Décision de la CJUE : Un tournant pour les relations commerciales entre le Maroc et l'Union européenne
La récente décision de la Cour de justice de l'Union européenne (CJUE) d'annuler plusieurs accords commerciaux avec le Maroc marque une étape cruciale dans les relations entre Rabat et Bruxelles. Cette situation soulève des interrogations majeures quant à l'avenir des échanges économiques entre le Royaume et l'Europe. Deux experts marocains, Mohammed Zakaria Abouddahab, professeur de relations internationales à l’Université Mohammed V de Rabat, et Dr Mohamed Badine El Yattioui, spécialiste des études stratégiques, analysent les conséquences de cette décision et proposent des solutions pour préserver des relations économiques solides avec l'Union européenne.
Le Matin : Quelle est la portée de la décision de la CJUE et ses répercussions sur le dossier du Sahara ?
Zakaria Abouddahab : La portée de l’arrêt de la CJUE est strictement limitée à l'Union européenne, soit ses 27 États membres, et pourrait s’appliquer à ceux qui rejoindraient l'UE à l'avenir. Tous les États membres, leurs parlements, les institutions ainsi que les autorités locales doivent respecter cette décision, conformément aux traités qui régissent l'UE, tels que le Traité de Rome de 1957. La Cour de justice de l'Union européenne a pour mission de contrôler la légalité des actes juridiques émanant des organes de l'UE, notamment le Conseil de l'Union européenne et la Commission européenne. Le Parlement européen, organe élu, doit également se conformer à cette décision et ne peut pas l’ignorer.

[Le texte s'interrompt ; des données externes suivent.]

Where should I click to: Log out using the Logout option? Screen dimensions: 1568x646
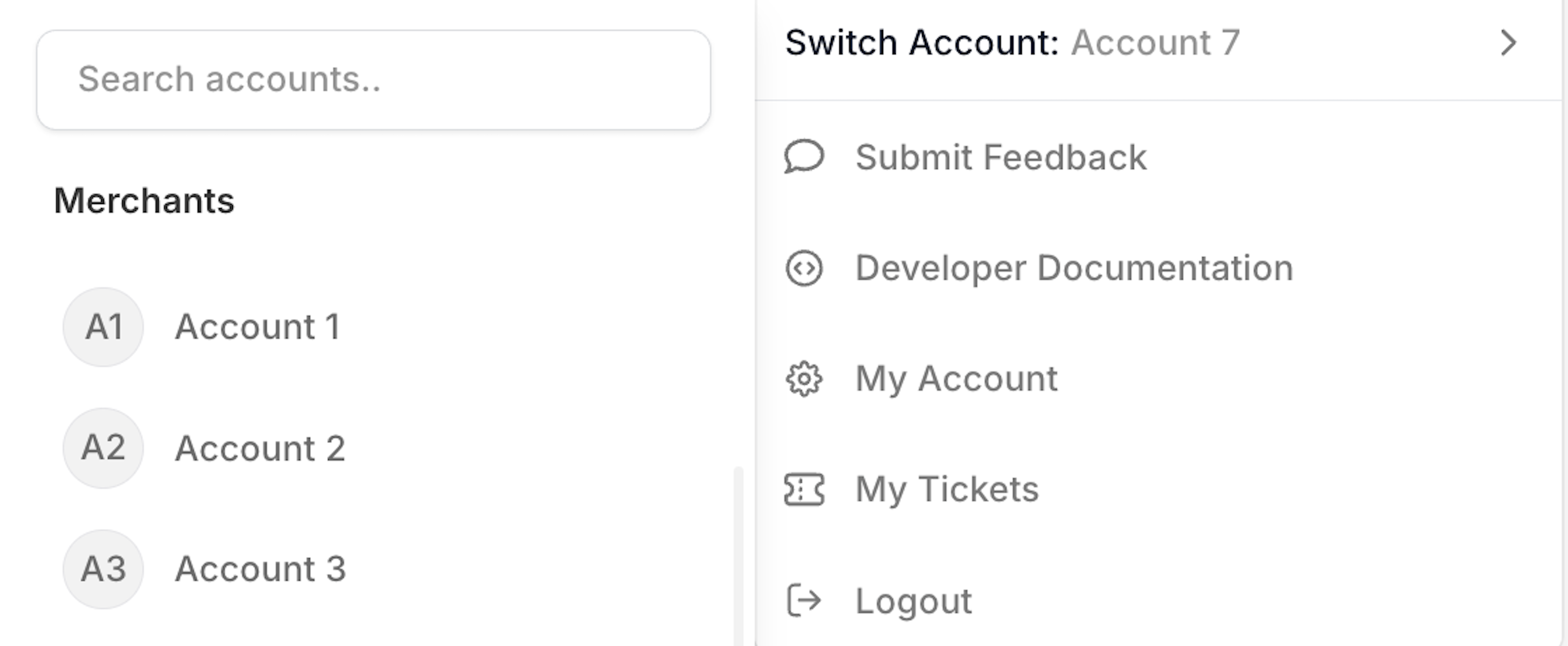913,601
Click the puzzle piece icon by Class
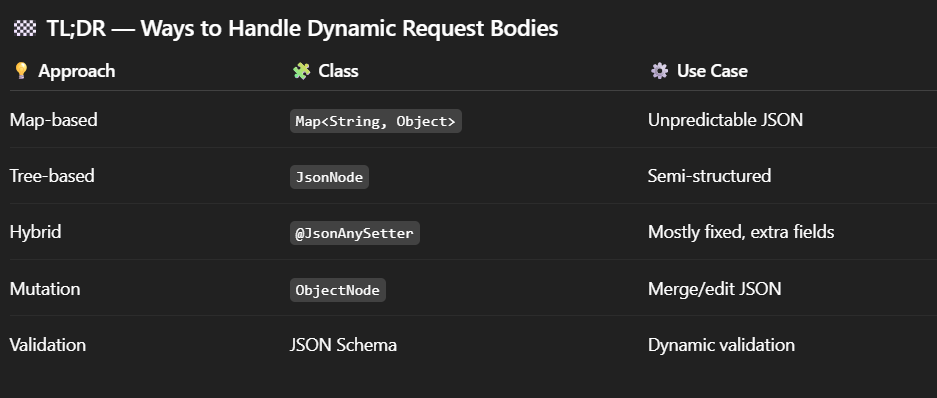 [x=301, y=71]
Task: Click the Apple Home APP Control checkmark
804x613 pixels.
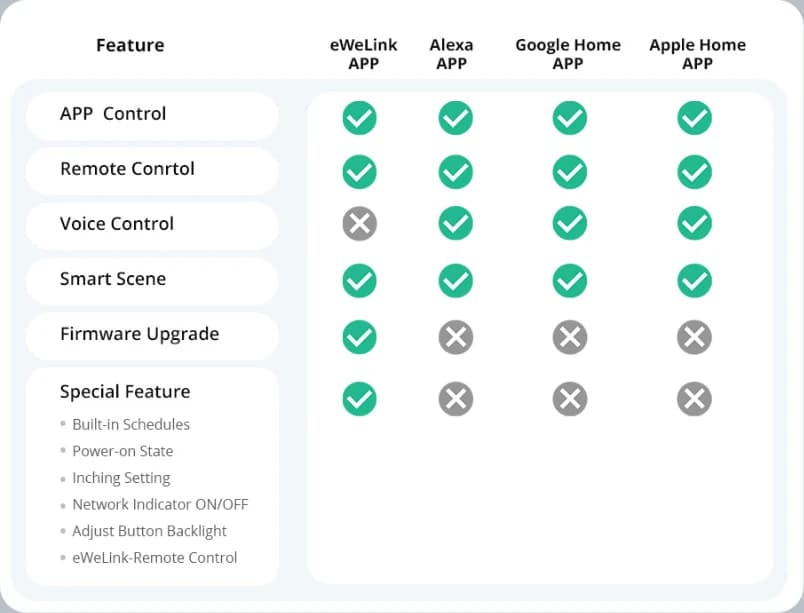Action: coord(694,118)
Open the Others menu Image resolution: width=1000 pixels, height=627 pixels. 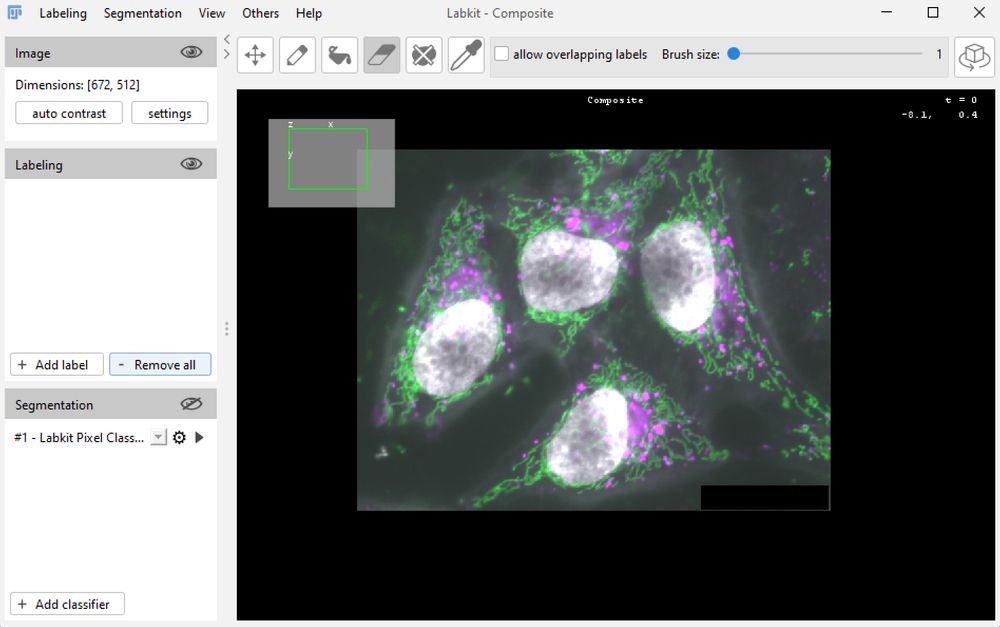(x=260, y=13)
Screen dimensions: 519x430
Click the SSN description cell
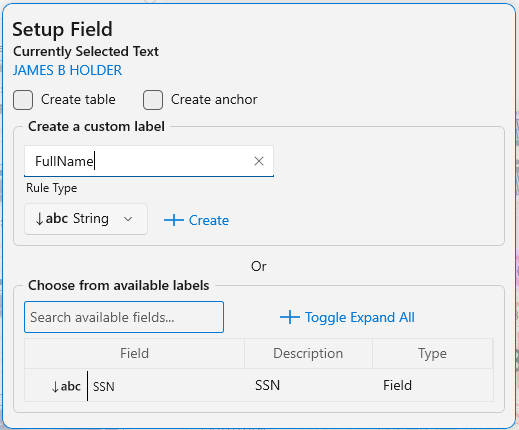point(267,385)
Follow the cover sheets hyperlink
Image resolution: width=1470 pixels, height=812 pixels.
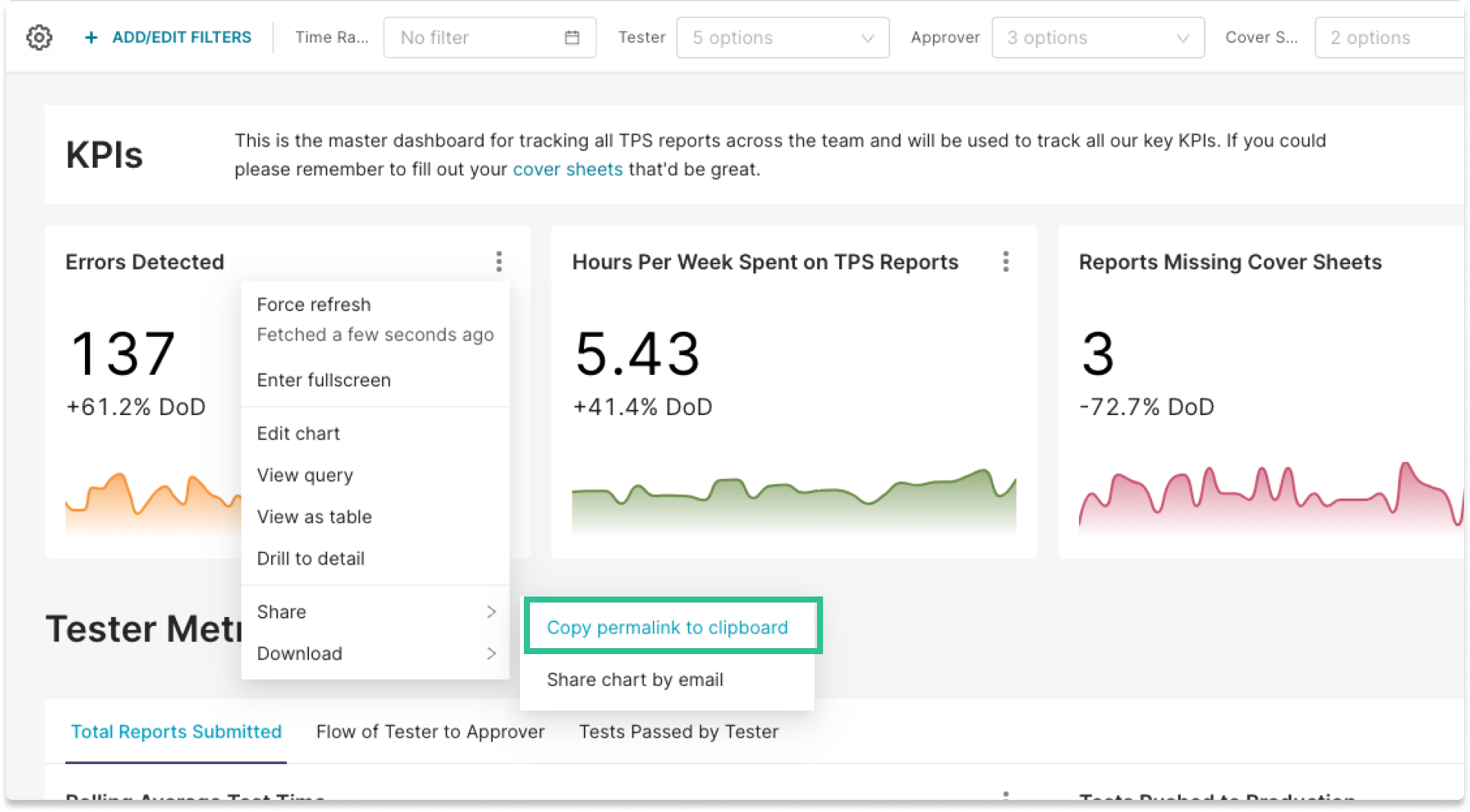click(x=567, y=169)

Bien que cet arrêt ait une grande valeur juridique pour les États membres de l'UE, son influence en dehors de l’Union reste limitée. Il est néanmoins à noter qu'il crée une jurisprudence qui pourrait inspirer de futures décisions, en particulier celles concernant des accords commerciaux impliquant des territoires sensibles comme le Sahara. Toutefois, cet arrêt ne modifie en rien la souveraineté des États non membres de l'UE ni leurs relations bilatérales avec le Maroc, comme celles que le Royaume entretient avec les États-Unis ou les pays africains.
Le Matin : Quel impact cette décision pourrait-elle avoir sur les relations économiques entre le Maroc et l'Union européenne ?
Mohamed Badine El Yattioui : La décision de la CJUE risque d'avoir des répercussions directes sur les secteurs clés des relations économiques entre le Maroc et l'UE, notamment l’agriculture, la pêche et les ressources naturelles provenant des provinces du sud. Les accords commerciaux concernant des produits issus du Sahara sont désormais remis en question, ce qui pourrait perturber les flux d’exportations vers l’Europe, l’un des principaux partenaires économiques du Maroc. Cela pourrait également réduire les investissements et affecter la croissance dans ces régions.
Cependant, il est important de rappeler que le Maroc et l’Union européenne partagent des intérêts stratégiques majeurs, tels que la gestion des flux migratoires, la lutte contre le terrorisme et la sécurité en Méditerranée et en Afrique. Ces enjeux peuvent influencer la volonté des deux parties de trouver des solutions permettant de préserver les échanges économiques, tout en respectant les décisions juridiques.
Le Matin : Quelles stratégies pourraient être mises en place pour maintenir des relations solides entre le Maroc et l'UE dans ce contexte ?
Zakaria Abouddahab : Pour maintenir des relations solides avec l'UE, il est essentiel de renforcer le dialogue diplomatique autour des enjeux économiques et politiques. Le Maroc pourrait négocier de nouveaux accords commerciaux, ajustés aux exigences juridiques européennes, tout en défendant ses intérêts souverains, en particulier sur la question du Sahara. Cela impliquerait un renforcement de la coopération avec les institutions européennes et une communication plus proactive pour mettre en avant la stabilité politique et les initiatives de développement dans les provinces du sud.
En parallèle, le Maroc pourrait accélérer la diversification de ses partenariats économiques en renforçant ses liens avec des régions comme l’Afrique subsaharienne, le Moyen-Orient, l’Asie et l’Amérique latine. Cette stratégie vise à réduire la dépendance à l’égard du marché européen tout en consolidant le rôle du Royaume en tant que hub économique régional. Le Maroc pourrait également capitaliser sur sa position géographique stratégique pour attirer des investissements dans des secteurs en plein essor, tels que les énergies renouvelables, l’industrie manufacturière et la logistique.
En conclusion, bien que la décision de la CJUE constitue un défi pour les relations commerciales entre le Maroc et l’Union européenne, elle pourrait aussi être une opportunité pour le Royaume de redéfinir ses priorités économiques et de renforcer sa position sur la scène internationale.